While this absolute value is the value we are aiming to ultimately reduce, if there is a large difference in the values of the two components, its probably wisest to focus on the component that’s contributing most to the absolute value first. If we subscribe to the idea that its a good idea to not focus to much on either component but to balance the two, a way to find a good balance in our projected goals for body improvement  would be to define a circle segment that starts at  the point in the complex plain defined by GBHI and that ends at 0 +0i under an angle of exactly 45 degree.

As the above example shows, our ideal path may warrant for one of the two components to suffer slightly in order to more effectively address the one that needs most attention, and, and this is just as important, to allow us to be able to define a smooth line suitable for critical dampening. In this case our individual is rather strong and extremely fat so he/she should allow a little loss of strength in order to loose fat first. Other individuals may need to allow gaining some fat to easier allow for gaining substantial strength. The basic idea is that we define a circle segment that aims for both a balance between strength and leanness and for providing a smooth path to an ultimate attainable goal.

I hope this post has shown how my GBHI makes sense as an alternative to the over used BMI, and how projecting a circle segment on the complex plain defines a desirable path towards a healthier stronger and leaner body.  In part two of this series I’ll try to address how and why combining a basically low-carb diet with substantial complementary pre-workout carbs seems to be a good basis to base our control system input on.
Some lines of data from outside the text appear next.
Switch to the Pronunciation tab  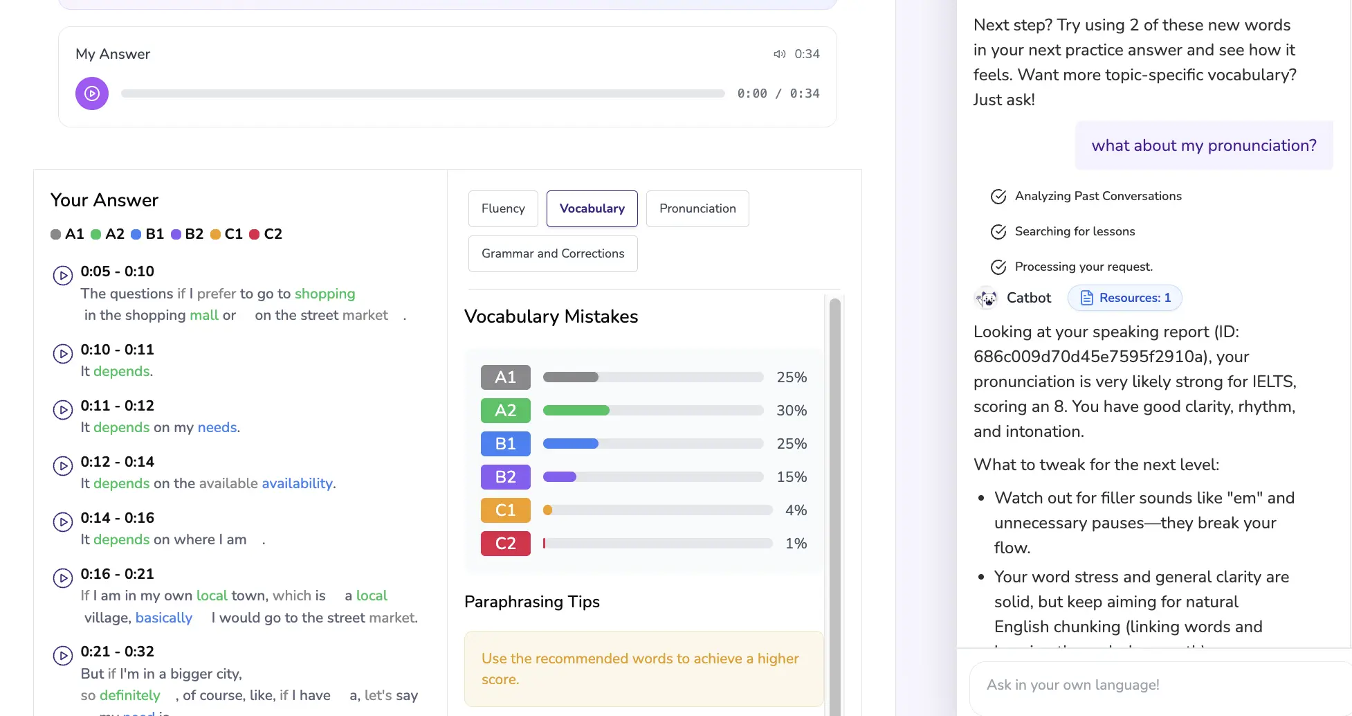697,208
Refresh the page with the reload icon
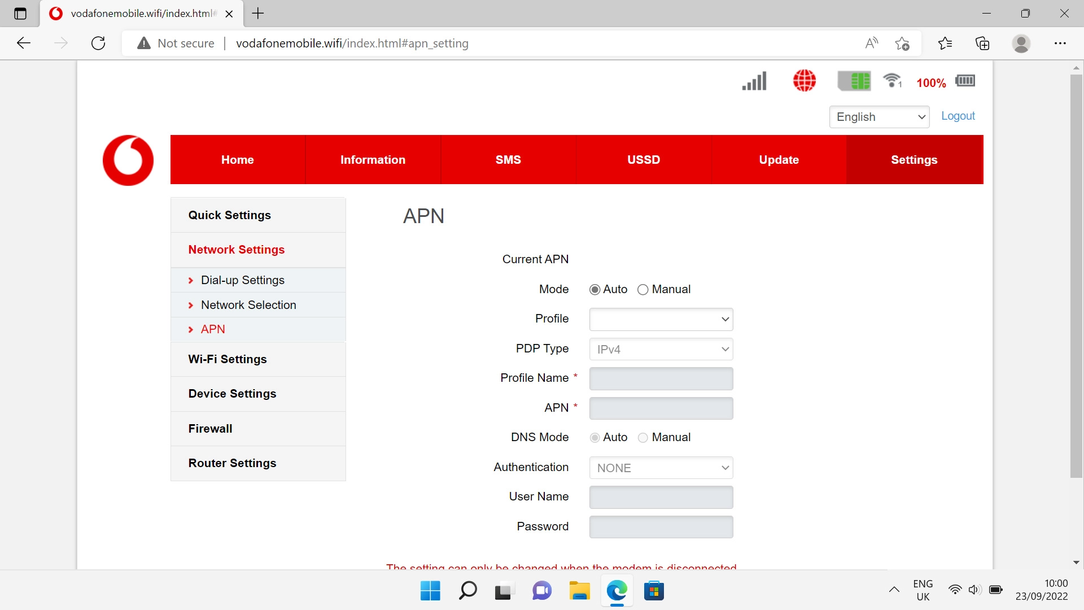1084x610 pixels. 98,43
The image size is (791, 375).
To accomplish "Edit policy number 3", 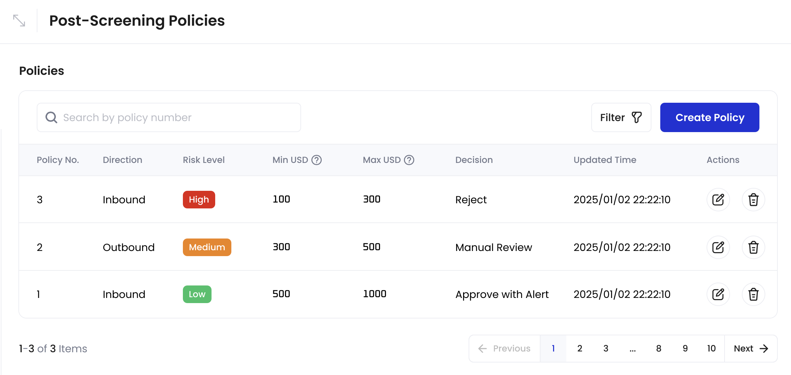I will 718,200.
How low-fat high carb destabilizes the BFI part of our control system while low-carb high-fat interferes with  progress on the BSI part.  Basically both the low-carb and the low-fat approaches lead to sub optimal results at best, my personal experiences with applying control theory to my diet have made me come up with what I think is a reasonable yet somewhat cumbersome middle ground where timing of different calorie sources is essential. I’ve been able to trace back any lapse I had to failure of applying strict timing discipline. More on that in my second post in this series.